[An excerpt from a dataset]
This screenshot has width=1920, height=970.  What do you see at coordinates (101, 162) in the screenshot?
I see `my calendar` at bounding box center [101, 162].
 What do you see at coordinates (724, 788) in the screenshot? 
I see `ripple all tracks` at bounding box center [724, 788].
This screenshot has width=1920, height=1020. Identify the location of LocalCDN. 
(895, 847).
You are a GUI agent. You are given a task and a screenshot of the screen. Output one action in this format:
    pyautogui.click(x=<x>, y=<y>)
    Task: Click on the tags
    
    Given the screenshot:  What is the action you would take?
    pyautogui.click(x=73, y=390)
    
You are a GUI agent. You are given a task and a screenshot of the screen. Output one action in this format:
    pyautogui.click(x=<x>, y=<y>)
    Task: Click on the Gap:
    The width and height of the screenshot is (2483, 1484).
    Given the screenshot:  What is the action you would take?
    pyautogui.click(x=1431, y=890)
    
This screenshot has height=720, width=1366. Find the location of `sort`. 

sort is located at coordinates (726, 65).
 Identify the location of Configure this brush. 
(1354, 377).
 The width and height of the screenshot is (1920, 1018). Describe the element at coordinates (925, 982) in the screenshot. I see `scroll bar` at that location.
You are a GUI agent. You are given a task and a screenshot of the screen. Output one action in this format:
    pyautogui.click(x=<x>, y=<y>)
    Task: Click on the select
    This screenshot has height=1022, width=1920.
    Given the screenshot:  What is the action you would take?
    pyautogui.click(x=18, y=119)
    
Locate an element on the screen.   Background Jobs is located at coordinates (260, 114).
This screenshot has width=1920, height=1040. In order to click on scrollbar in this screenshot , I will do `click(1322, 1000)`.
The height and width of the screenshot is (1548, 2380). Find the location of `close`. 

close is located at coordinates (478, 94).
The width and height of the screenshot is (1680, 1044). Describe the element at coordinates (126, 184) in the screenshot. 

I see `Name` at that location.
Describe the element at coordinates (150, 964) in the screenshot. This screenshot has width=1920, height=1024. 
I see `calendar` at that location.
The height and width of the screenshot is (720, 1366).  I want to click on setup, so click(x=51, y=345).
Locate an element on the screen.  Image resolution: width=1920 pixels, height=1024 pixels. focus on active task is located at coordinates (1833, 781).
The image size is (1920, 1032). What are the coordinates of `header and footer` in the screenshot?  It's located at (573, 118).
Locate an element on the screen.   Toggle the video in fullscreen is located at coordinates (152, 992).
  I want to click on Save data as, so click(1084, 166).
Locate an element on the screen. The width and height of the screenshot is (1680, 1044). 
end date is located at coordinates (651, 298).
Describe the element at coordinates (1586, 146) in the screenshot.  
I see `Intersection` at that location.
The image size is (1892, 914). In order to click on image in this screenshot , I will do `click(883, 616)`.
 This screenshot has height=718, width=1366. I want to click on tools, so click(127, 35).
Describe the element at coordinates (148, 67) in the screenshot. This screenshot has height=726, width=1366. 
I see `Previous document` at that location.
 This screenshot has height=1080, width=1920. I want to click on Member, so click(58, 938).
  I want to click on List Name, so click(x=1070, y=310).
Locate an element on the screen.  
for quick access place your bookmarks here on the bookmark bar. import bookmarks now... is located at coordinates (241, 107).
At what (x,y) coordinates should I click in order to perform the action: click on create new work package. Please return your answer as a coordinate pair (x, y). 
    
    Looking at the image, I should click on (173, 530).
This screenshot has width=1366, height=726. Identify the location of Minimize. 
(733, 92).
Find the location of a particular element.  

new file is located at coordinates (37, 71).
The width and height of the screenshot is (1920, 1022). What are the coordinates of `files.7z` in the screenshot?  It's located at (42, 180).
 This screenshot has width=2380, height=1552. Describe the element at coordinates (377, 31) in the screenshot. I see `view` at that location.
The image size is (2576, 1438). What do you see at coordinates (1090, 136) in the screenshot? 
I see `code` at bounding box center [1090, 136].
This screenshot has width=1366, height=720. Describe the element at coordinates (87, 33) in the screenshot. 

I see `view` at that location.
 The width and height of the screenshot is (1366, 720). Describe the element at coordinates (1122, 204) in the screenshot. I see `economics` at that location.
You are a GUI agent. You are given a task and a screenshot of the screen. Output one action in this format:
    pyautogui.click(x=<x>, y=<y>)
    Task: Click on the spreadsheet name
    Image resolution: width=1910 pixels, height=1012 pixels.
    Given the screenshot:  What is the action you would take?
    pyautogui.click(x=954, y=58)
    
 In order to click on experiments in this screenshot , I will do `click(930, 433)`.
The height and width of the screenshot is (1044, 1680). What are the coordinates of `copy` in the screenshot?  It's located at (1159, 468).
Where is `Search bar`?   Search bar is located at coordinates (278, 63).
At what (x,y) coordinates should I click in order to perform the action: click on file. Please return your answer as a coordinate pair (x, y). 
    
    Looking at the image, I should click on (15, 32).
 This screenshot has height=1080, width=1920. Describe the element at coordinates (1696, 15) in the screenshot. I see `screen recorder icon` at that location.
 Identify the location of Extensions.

▶ [Short problem] Reproduce every one of the lines above word for word, without changing any character.

▶ [Exercise solution]
This screenshot has width=1920, height=970.  What do you see at coordinates (101, 162) in the screenshot?
I see `my calendar` at bounding box center [101, 162].
 What do you see at coordinates (724, 788) in the screenshot? 
I see `ripple all tracks` at bounding box center [724, 788].
This screenshot has width=1920, height=1020. Identify the location of LocalCDN. 
(895, 847).
You are a GUI agent. You are given a task and a screenshot of the screen. Output one action in this format:
    pyautogui.click(x=<x>, y=<y>)
    Task: Click on the tags
    
    Given the screenshot:  What is the action you would take?
    pyautogui.click(x=73, y=390)
    
You are a GUI agent. You are given a task and a screenshot of the screen. Output one action in this format:
    pyautogui.click(x=<x>, y=<y>)
    Task: Click on the Gap:
    The width and height of the screenshot is (2483, 1484).
    Given the screenshot:  What is the action you would take?
    pyautogui.click(x=1431, y=890)
    
This screenshot has height=720, width=1366. Find the location of `sort`. 

sort is located at coordinates (726, 65).
 Identify the location of Configure this brush. 
(1354, 377).
 The width and height of the screenshot is (1920, 1018). Describe the element at coordinates (925, 982) in the screenshot. I see `scroll bar` at that location.
You are a GUI agent. You are given a task and a screenshot of the screen. Output one action in this format:
    pyautogui.click(x=<x>, y=<y>)
    Task: Click on the select
    This screenshot has height=1022, width=1920.
    Given the screenshot:  What is the action you would take?
    pyautogui.click(x=18, y=119)
    
Locate an element on the screen.   Background Jobs is located at coordinates (260, 114).
This screenshot has width=1920, height=1040. In order to click on scrollbar in this screenshot , I will do `click(1322, 1000)`.
The height and width of the screenshot is (1548, 2380). Find the location of `close`. 

close is located at coordinates (478, 94).
The width and height of the screenshot is (1680, 1044). Describe the element at coordinates (126, 184) in the screenshot. 

I see `Name` at that location.
Describe the element at coordinates (150, 964) in the screenshot. This screenshot has width=1920, height=1024. 
I see `calendar` at that location.
The height and width of the screenshot is (720, 1366).  I want to click on setup, so click(x=51, y=345).
Locate an element on the screen.  Image resolution: width=1920 pixels, height=1024 pixels. focus on active task is located at coordinates (1833, 781).
The image size is (1920, 1032). What are the coordinates of `header and footer` in the screenshot?  It's located at (573, 118).
Locate an element on the screen.   Toggle the video in fullscreen is located at coordinates (152, 992).
  I want to click on Save data as, so click(1084, 166).
Locate an element on the screen. The width and height of the screenshot is (1680, 1044). 
end date is located at coordinates (651, 298).
Describe the element at coordinates (1586, 146) in the screenshot.  
I see `Intersection` at that location.
The image size is (1892, 914). In order to click on image in this screenshot , I will do `click(883, 616)`.
 This screenshot has height=718, width=1366. I want to click on tools, so click(127, 35).
Describe the element at coordinates (148, 67) in the screenshot. This screenshot has height=726, width=1366. 
I see `Previous document` at that location.
 This screenshot has height=1080, width=1920. I want to click on Member, so click(58, 938).
  I want to click on List Name, so click(x=1070, y=310).
Locate an element on the screen.  
for quick access place your bookmarks here on the bookmark bar. import bookmarks now... is located at coordinates (241, 107).
At what (x,y) coordinates should I click in order to perform the action: click on create new work package. Please return your answer as a coordinate pair (x, y). 
    
    Looking at the image, I should click on (173, 530).
This screenshot has width=1366, height=726. Identify the location of Minimize. 
(733, 92).
Find the location of a particular element.  

new file is located at coordinates (37, 71).
The width and height of the screenshot is (1920, 1022). What are the coordinates of `files.7z` in the screenshot?  It's located at (42, 180).
 This screenshot has width=2380, height=1552. Describe the element at coordinates (377, 31) in the screenshot. I see `view` at that location.
The image size is (2576, 1438). What do you see at coordinates (1090, 136) in the screenshot? 
I see `code` at bounding box center [1090, 136].
This screenshot has width=1366, height=720. Describe the element at coordinates (87, 33) in the screenshot. 

I see `view` at that location.
 The width and height of the screenshot is (1366, 720). Describe the element at coordinates (1122, 204) in the screenshot. I see `economics` at that location.
You are a GUI agent. You are given a task and a screenshot of the screen. Output one action in this format:
    pyautogui.click(x=<x>, y=<y>)
    Task: Click on the spreadsheet name
    Image resolution: width=1910 pixels, height=1012 pixels.
    Given the screenshot:  What is the action you would take?
    pyautogui.click(x=954, y=58)
    
 In order to click on experiments in this screenshot , I will do `click(930, 433)`.
The height and width of the screenshot is (1044, 1680). What are the coordinates of `copy` in the screenshot?  It's located at (1159, 468).
Where is `Search bar`?   Search bar is located at coordinates (278, 63).
At what (x,y) coordinates should I click in order to perform the action: click on file. Please return your answer as a coordinate pair (x, y). 
    
    Looking at the image, I should click on (15, 32).
 This screenshot has height=1080, width=1920. Describe the element at coordinates (1696, 15) in the screenshot. I see `screen recorder icon` at that location.
 Identify the location of Extensions.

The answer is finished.